Le syndicat n’a fait aucune représentation quant à la défense des droits de M.Lafortune au cours de ces « harcèlements ». L’agent de programme a été jusqu’à Ottawa au syndicat mère pour finalement l’aider à déposer deux griefs contre l’employeur totalisant 40 000 dollars en dommage et intérêt. Les deux ont été rejetés
Nous avons contacté Dominique Widmard, la représentante syndicale de Jean-Philippe Lafortune. Elle a décliné notre demande d’entrevue à ce sujet en se retranchant derrièere le fait qu’elle «travaille encore sur le dossier» et qu’elle ‘ ne veut pas commenter une affaire confidentielle.»
L’ombudsman du SCC Alain Tousignant, qui a pris sa retraite entre temps, aurait parlé de conflit dans cette affaire. Il aurait demandé une médiation dans ce dossier, une recommandation non suivie par le Service correctionnel.
SCC justifie
Contacté par In Texto, le SCC indique que « Tous les employés ont droit à des procédures disciplinaires équitables et professionnelles ce qui comprend l’examen des allégations portées contre eux et la possibilité de débattre de ces allégations par le biais d’une audience disciplinaire ou d’une enquête disciplinaire. »

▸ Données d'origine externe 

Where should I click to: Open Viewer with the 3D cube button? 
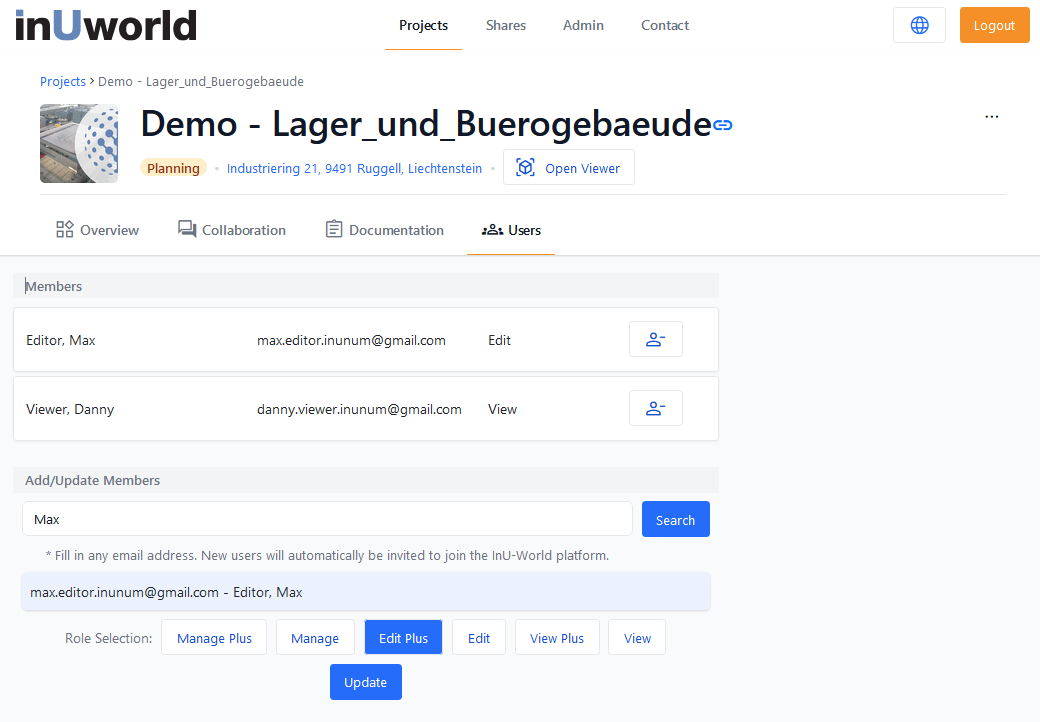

Il rappelle que les employés ont toutefois l’obligation d’ « agir selon des normes juridiques et éthiques et sont assujettis à des règles de conduite professionnelle et à un code de discipline ».
Une porte-parole du Service correctionnel laisserait entendre que le licenciement de Jean-Philippe Lafortune serait fait dans les normes lorsque le journal lui a posé la question par courriel.
« Si un employé ne respecte pas les normes énoncées dans cette directive, des mesures correctives et parfois disciplinaires peuvent en résulter, allant jusqu’au licenciement. » Patricia Jean Gestionnaire régionale des communications p.i.